How to do text classification with CNNs, TensorFlow and word embedding

Lak Lakshmanan
Towards Data Science
9 min readJul 6, 2017

--

Suppose I gave you the title of an article “Amazing Flat version of Twitter Bootstrap” and asked you which publication that article appeared in: the New York Times, TechCrunch, or GitHub. What would be your guess? How about an article titled “Supreme Court to Hear Major Case on Partisan Districts”?

Did you guess GitHub and New York Times? Why? Words like Twitter and Major are likely to occur in any of the publications, but word sequences like Twitter Bootstrap and Supreme Court are more likely in GitHub and the New York Times respectively. Can we train a neural network to learn this?

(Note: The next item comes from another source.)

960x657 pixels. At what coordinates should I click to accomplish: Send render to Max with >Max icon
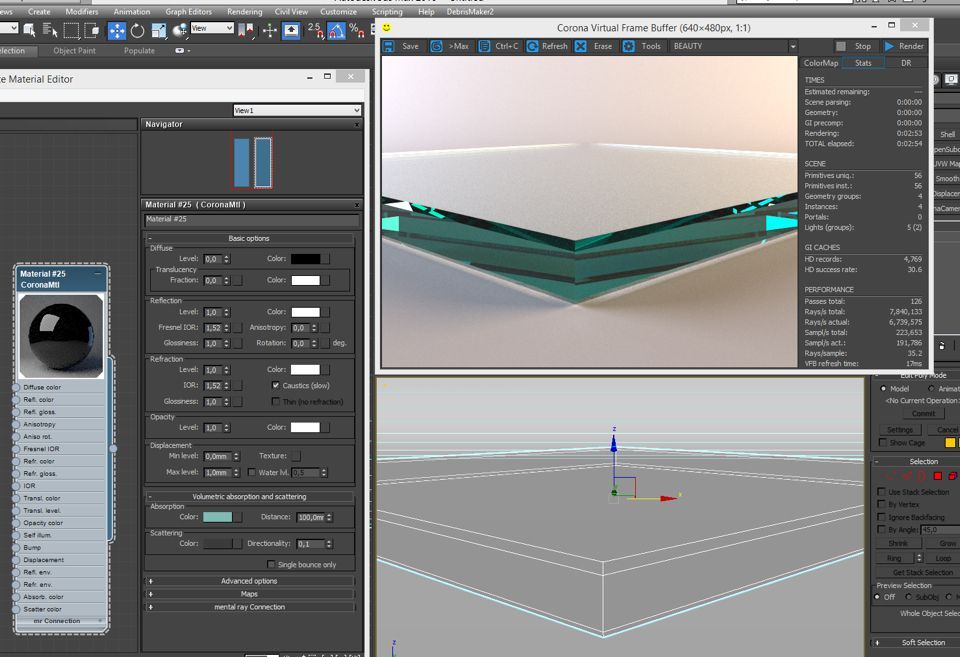click(436, 47)
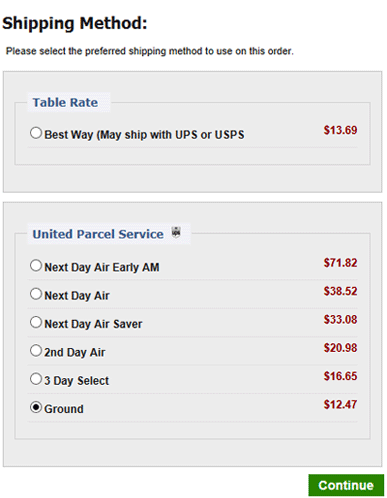Click the UPS shield logo icon
The height and width of the screenshot is (498, 387).
coord(176,232)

Note: Estimators have now moved into core Tensorflow. Updated code that uses tf.estimator instead of tf.contrib.learn.estimator is now on GitHub — use the updated code as a starting point.

Creating dataset

Machine learning means to learn from examples. To learn which publication is the likely source of an article given its title, we need lots of examples of article titles along with their source. Although it suffers from severe selection bias (since only articles of interest to the nerdy membership of HN are included), the BigQuery public dataset of Hacker News articles is a reasonable source of this information.

query="""
SELECT source, REGEXP_REPLACE(title, '[^a-zA-Z0-9 $.-]', ' ') AS title FROM
(SELECT
ARRAY_REVERSE(SPLIT(REGEXP_EXTRACT(url, '.*://(.[^/]+)/'), '.'))[OFFSET(1)] AS source,
title
FROM
`bigquery-public-data.hacker_news.stories`
WHERE
REGEXP_CONTAINS(REGEXP_EXTRACT(url, '.*://(.[^/]+)/'), '.com$')
AND LENGTH(title) > 10
)
WHERE (source = 'github' OR source = 'nytimes' OR source = 'techcrunch')
"""
traindf = bq.Query(query + " AND MOD(ABS(FARM_FINGERPRINT(title)),4) > 0").execute().result().to_dataframe()
evaldf = bq.Query(query + " AND MOD(ABS(FARM_FINGERPRINT(title)),4) = 0").execute().result().to_dataframe()

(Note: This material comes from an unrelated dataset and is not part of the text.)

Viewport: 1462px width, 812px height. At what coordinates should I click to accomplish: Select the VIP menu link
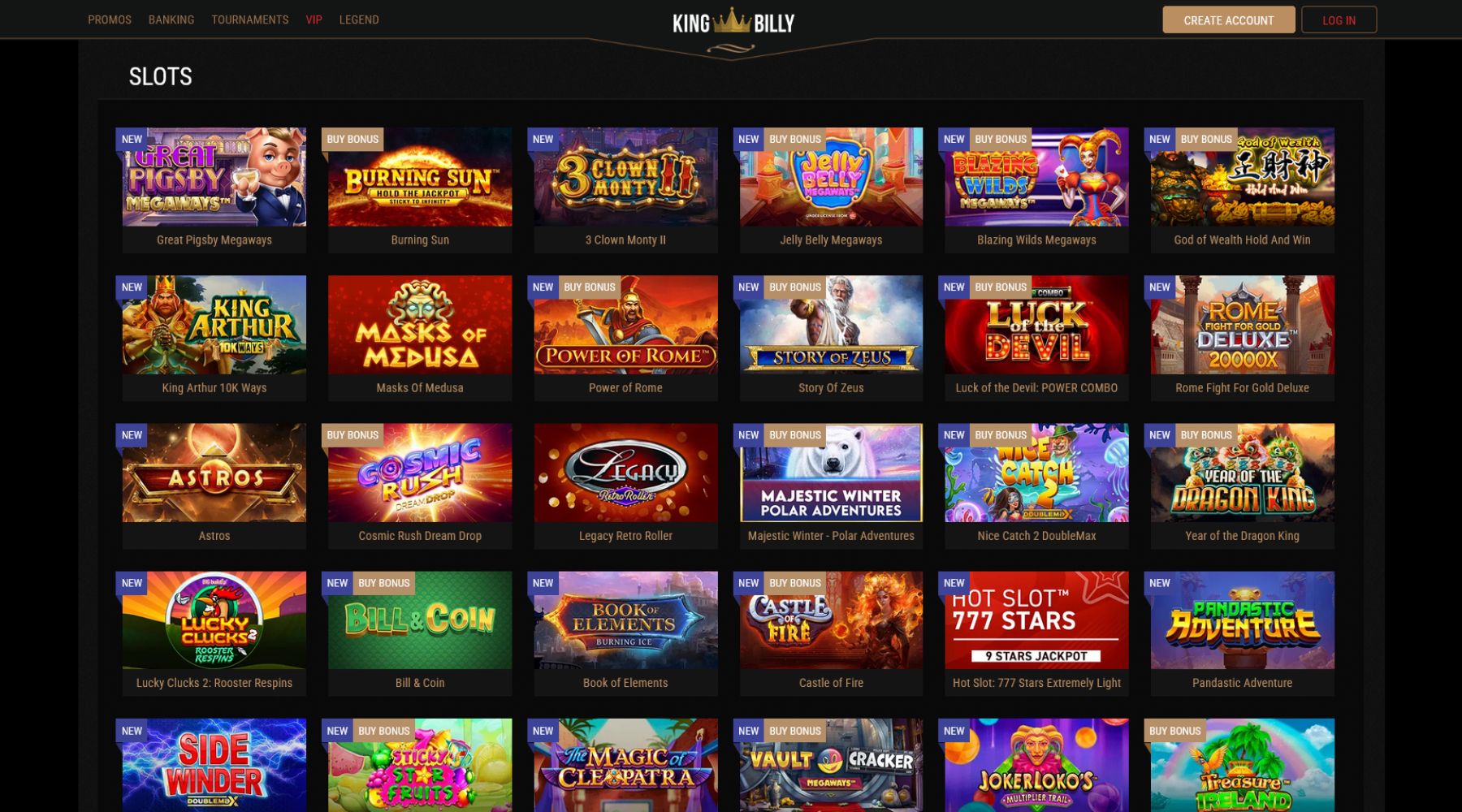[x=314, y=19]
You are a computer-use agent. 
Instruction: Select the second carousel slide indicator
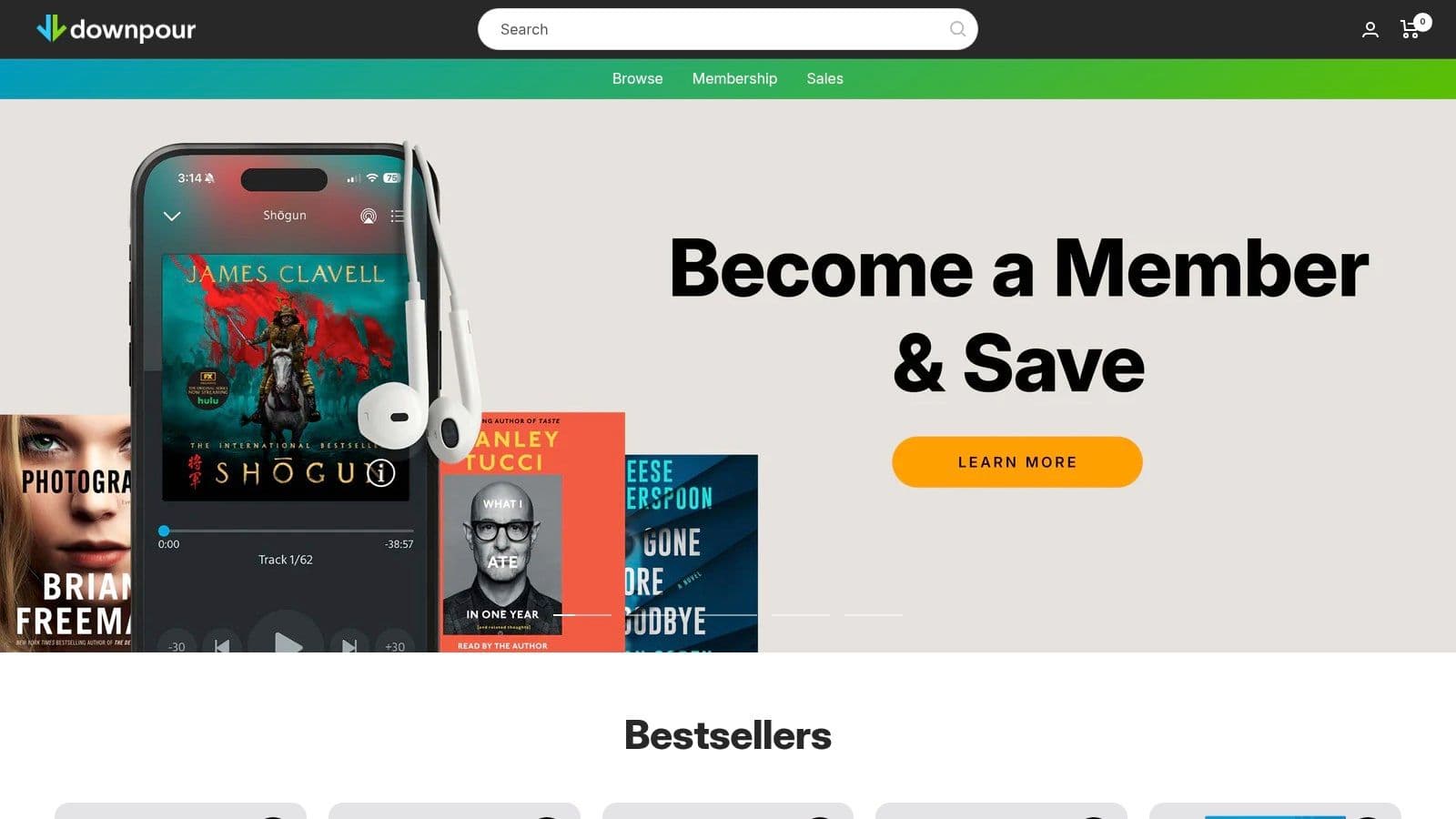(x=655, y=615)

Essentially, I pull the URL and the title from the Hacker News stories dataset in BigQuery and separate it into a training and evaluation dataset (See Datalab notebook for complete code). The possible labels are github, nytimes, or techcrunch. Here’s what the resulting dataset looks like:

Training dataset

I wrote the two Pandas dataframes out to CSV files (a total of 72,000 training examples approximately equally distributed between nytimes, github, and techcrunch).

Creating a vocabulary

My training dataset consists of the label (“source”) and a single input column (“title”). However, the title is not numeric and neural networks need numeric inputs. So, we need to convert the text input column to be numeric. How?

The simplest approach would be to one-hot encode the titles. Assuming that there are 72,000 unique titles in the dataset, we will end up with 72,000 columns. If we then train a neural network on this, the neural network will essentially have to memorize the titles — no further generalization is possible.

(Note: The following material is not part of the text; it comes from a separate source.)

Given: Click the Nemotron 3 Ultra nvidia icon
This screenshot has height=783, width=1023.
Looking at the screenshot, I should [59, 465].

In order for the network to generalize, we need to convert the titles into numbers in such a way that similar titles end up with similar numbers. One way is to find the individual words in the title and map the words to unique numbers. Then, titles with words in common will have similar numbers for that part of the sequence. The set of unique words in the training dataset is called the vocabulary.

Assume that we have four titles:

lines = ['Some title', 
'A longer title',
'An even longer title',
'This is longer than doc length']

Because the titles are all of varying length, I will pad out short titles with a dummy word and truncate very long titles. This way, I will get to deal with titles that all have the same length.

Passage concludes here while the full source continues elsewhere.